Writings

  • My Room

    The best use of my time is when I bust a big fat nut in my hand and smear it on the wall. You guys might not know this, but when it dries up, cum has a certain volume to it. So when you keep dropping it on the same spot, after a while, a protrusion will begin to form. I use this.

    Ever since I made this discovery, I’ve picked a few spots on my walls and carefully painted there every load since, of which there have been many. In fact, I’d venture to say I’ve become much more efficient at ‘extracting’ the materials for my work, and thanks to a strict regime of supplements, it never thins out.

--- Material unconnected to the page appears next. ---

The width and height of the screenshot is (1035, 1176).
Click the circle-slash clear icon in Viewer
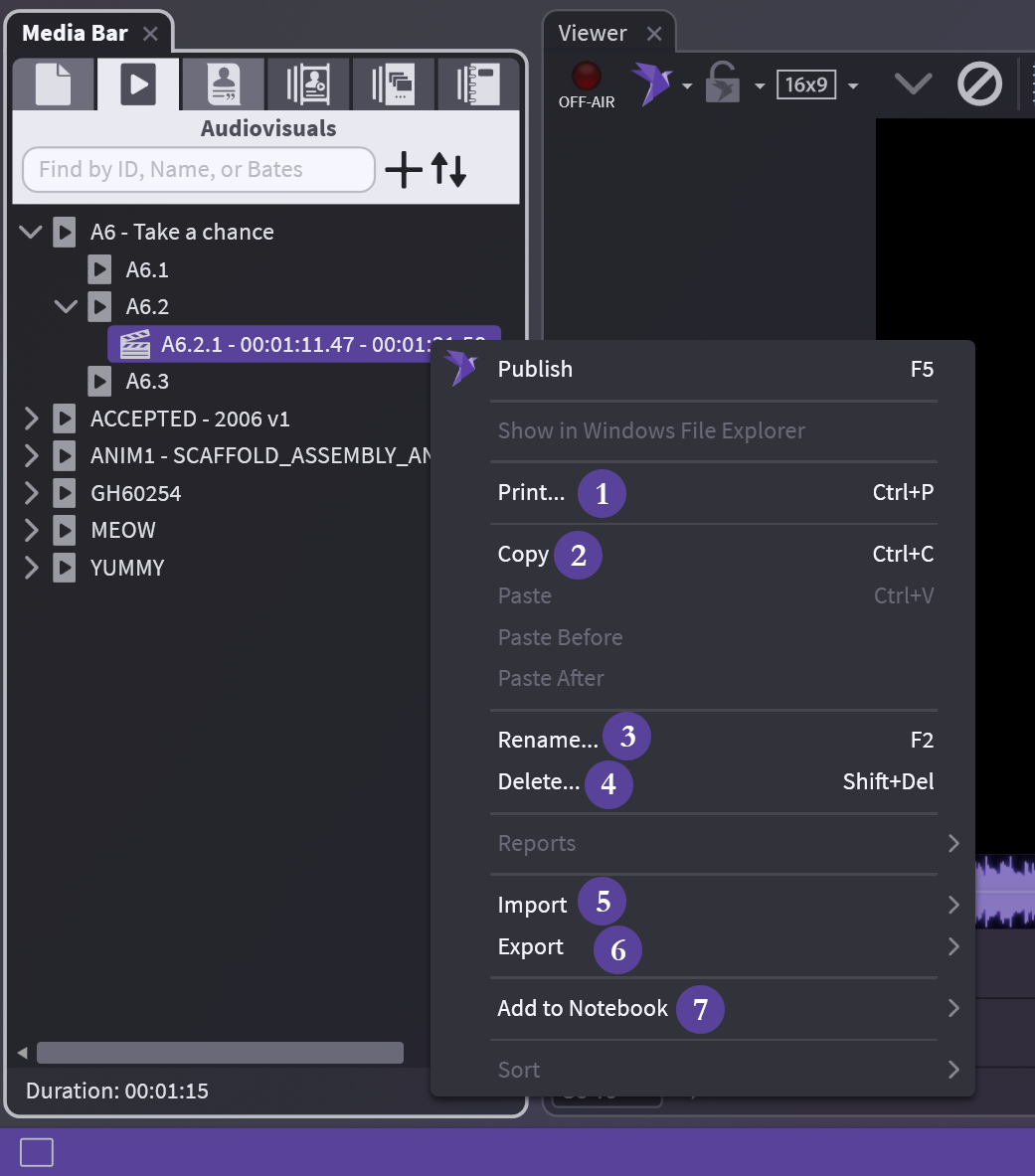(x=979, y=84)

    People have called it ‘disgusting’, but it’s my room, I choose how to decorate it, and this works for me. I don’t even notice the smell anymore. I think, visually, I’m finally starting to reap the fruits of my labor. Lately, my art has been taking shape. The protrusions I’d describe more like mounds, mountains growing horizontally towards the room. It’s an exciting time for me. When I look at them carefully, I can kind of see faces taking shape within, and jokingly, I’ve mused about the possibility of those belonging to all the people that never were.

    I’m pretty proud of my room, I think it has a very unique look now. I doubt anyone else in the world has a room like mine, and if they do I’d like them to come forward. We have so much to talk about!

    At night, I like to cover ‘the faces’ with towels. It’s not that they bother me or anything, but I’m sure anyone would have trouble sleeping with so many eyes staring at them.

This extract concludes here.